What you need to do: Go through the entries, filter for the word "Close", and copy every line that has it.

Data for analysis:
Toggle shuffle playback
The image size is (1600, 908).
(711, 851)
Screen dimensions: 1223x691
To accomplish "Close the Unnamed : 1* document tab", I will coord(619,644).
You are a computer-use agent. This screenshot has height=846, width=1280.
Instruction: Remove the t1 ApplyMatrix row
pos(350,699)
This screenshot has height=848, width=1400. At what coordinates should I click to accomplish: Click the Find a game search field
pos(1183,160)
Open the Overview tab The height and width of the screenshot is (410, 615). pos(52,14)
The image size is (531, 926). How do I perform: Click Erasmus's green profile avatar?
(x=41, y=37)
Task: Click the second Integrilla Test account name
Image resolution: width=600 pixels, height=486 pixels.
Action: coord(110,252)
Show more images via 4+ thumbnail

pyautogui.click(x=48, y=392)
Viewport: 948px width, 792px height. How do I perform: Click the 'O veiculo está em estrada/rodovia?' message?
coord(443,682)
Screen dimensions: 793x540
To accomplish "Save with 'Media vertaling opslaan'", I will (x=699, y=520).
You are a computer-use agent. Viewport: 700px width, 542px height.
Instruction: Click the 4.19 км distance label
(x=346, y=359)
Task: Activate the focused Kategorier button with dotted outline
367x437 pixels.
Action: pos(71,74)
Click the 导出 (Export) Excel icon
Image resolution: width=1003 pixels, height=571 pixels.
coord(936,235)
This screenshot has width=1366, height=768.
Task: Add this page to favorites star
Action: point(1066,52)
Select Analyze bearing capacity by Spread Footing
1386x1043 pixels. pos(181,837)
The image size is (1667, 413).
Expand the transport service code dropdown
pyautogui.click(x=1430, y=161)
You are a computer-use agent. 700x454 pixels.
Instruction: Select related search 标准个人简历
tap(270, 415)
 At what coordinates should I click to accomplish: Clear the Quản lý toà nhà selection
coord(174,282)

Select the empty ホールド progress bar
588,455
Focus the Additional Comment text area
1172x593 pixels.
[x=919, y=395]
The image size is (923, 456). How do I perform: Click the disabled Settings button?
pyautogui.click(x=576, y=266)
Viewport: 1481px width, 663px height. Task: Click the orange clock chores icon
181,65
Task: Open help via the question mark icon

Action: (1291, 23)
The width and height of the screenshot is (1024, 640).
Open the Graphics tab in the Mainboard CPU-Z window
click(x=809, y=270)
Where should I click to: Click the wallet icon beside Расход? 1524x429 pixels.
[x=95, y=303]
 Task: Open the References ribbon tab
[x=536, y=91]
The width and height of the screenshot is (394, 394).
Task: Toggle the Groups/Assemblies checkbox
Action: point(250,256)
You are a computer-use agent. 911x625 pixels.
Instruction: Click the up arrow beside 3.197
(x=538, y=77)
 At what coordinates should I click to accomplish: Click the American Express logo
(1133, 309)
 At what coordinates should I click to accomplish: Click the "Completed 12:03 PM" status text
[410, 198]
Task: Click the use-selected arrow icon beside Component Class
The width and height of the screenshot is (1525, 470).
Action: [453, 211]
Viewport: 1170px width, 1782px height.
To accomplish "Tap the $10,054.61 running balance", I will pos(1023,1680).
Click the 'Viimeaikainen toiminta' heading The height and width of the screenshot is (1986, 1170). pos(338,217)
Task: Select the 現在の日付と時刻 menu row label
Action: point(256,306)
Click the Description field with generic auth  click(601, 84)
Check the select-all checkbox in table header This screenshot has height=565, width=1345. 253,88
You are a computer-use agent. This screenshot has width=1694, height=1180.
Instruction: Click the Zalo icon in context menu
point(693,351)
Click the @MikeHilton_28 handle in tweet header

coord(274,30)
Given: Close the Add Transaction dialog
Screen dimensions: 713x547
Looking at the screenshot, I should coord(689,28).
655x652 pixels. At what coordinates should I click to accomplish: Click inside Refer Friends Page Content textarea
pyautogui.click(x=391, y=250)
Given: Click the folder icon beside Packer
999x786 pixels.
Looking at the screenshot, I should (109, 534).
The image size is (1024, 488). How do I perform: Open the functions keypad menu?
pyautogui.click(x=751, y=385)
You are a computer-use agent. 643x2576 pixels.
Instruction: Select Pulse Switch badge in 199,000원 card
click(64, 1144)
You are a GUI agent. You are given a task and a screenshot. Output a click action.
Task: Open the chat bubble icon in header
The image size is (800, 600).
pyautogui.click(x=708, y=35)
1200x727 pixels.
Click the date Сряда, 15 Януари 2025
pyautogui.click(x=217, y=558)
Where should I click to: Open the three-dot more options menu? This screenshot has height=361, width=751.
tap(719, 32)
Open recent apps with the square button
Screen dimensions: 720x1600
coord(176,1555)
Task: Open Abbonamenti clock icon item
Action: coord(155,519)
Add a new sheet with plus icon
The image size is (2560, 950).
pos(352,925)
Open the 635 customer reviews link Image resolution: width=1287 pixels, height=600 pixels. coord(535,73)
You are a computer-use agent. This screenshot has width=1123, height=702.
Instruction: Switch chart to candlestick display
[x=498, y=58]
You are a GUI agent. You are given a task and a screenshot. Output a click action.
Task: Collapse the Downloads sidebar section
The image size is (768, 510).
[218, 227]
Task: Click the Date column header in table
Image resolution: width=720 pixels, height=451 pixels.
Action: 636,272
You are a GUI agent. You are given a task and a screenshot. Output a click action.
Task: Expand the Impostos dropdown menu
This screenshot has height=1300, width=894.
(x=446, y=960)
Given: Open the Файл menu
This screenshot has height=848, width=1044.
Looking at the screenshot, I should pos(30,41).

Exercise response:
To accomplish "Close the Unnamed : 1* document tab", I will coord(619,644).
Given: Close the Add Transaction dialog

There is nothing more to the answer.